WORK ITEM - Find every line below with "will" in it and give only how many there are.

Stored data -
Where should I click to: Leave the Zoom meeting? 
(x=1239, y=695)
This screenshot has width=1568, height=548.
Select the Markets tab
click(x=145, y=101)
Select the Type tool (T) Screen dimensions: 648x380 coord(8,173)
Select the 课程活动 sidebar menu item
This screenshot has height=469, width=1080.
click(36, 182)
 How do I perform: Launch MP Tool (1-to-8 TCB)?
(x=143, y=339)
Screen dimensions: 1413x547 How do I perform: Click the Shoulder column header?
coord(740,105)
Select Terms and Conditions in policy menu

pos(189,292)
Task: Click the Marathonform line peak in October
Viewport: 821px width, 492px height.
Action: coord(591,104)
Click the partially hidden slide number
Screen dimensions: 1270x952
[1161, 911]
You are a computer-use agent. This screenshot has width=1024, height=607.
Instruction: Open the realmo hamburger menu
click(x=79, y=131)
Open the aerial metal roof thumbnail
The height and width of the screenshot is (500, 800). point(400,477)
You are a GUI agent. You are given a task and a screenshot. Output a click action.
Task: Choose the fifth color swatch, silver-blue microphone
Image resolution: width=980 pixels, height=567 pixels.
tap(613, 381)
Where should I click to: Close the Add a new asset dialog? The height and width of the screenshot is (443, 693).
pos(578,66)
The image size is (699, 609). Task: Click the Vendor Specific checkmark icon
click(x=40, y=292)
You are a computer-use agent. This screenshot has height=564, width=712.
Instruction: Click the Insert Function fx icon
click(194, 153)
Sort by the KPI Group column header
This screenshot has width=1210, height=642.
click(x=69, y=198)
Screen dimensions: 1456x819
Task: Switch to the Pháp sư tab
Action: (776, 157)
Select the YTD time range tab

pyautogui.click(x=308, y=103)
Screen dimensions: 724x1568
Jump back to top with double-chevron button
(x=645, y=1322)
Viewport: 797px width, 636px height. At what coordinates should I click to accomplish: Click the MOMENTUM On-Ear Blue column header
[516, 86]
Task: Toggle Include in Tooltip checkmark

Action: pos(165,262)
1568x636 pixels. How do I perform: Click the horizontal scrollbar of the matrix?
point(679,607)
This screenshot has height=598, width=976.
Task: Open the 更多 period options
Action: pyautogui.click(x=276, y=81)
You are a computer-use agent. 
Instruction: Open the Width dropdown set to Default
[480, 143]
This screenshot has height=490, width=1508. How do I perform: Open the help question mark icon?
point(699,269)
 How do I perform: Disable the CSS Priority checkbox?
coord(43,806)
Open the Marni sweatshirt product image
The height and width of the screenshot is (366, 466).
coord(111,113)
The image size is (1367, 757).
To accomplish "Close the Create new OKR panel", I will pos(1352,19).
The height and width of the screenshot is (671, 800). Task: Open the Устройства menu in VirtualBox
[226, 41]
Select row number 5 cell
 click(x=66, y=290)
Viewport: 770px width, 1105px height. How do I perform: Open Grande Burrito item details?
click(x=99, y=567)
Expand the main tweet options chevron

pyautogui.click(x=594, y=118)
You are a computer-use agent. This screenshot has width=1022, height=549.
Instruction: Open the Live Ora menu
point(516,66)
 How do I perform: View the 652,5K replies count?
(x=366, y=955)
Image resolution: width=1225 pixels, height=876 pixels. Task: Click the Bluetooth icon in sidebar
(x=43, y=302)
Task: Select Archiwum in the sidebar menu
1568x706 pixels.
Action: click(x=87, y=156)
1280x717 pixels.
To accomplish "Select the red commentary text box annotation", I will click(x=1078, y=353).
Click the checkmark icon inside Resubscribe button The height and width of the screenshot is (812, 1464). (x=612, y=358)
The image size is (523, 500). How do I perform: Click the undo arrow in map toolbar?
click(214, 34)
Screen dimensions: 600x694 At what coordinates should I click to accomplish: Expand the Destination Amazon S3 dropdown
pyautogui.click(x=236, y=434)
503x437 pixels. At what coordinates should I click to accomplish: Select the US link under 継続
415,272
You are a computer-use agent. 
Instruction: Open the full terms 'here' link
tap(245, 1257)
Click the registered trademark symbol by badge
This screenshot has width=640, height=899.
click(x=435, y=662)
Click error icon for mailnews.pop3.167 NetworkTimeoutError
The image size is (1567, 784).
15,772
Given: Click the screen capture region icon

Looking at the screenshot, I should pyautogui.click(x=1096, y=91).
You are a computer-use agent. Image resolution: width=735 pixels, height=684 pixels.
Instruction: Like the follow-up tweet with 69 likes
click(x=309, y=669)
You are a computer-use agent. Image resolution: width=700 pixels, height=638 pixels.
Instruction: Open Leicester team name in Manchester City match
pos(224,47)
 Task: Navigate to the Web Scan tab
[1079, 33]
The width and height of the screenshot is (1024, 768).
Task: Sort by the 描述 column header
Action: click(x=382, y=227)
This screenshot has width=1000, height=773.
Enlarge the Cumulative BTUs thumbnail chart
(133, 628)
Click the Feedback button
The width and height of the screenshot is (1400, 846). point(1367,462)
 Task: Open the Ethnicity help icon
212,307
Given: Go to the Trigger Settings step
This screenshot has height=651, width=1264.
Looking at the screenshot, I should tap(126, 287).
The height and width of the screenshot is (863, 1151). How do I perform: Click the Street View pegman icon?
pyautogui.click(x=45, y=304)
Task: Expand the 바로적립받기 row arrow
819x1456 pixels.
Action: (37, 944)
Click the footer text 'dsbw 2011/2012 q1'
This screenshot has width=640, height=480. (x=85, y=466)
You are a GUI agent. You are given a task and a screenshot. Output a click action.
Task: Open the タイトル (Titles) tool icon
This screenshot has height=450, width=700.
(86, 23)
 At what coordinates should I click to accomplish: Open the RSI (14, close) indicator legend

SOLUTION TO THE PROBLEM - 2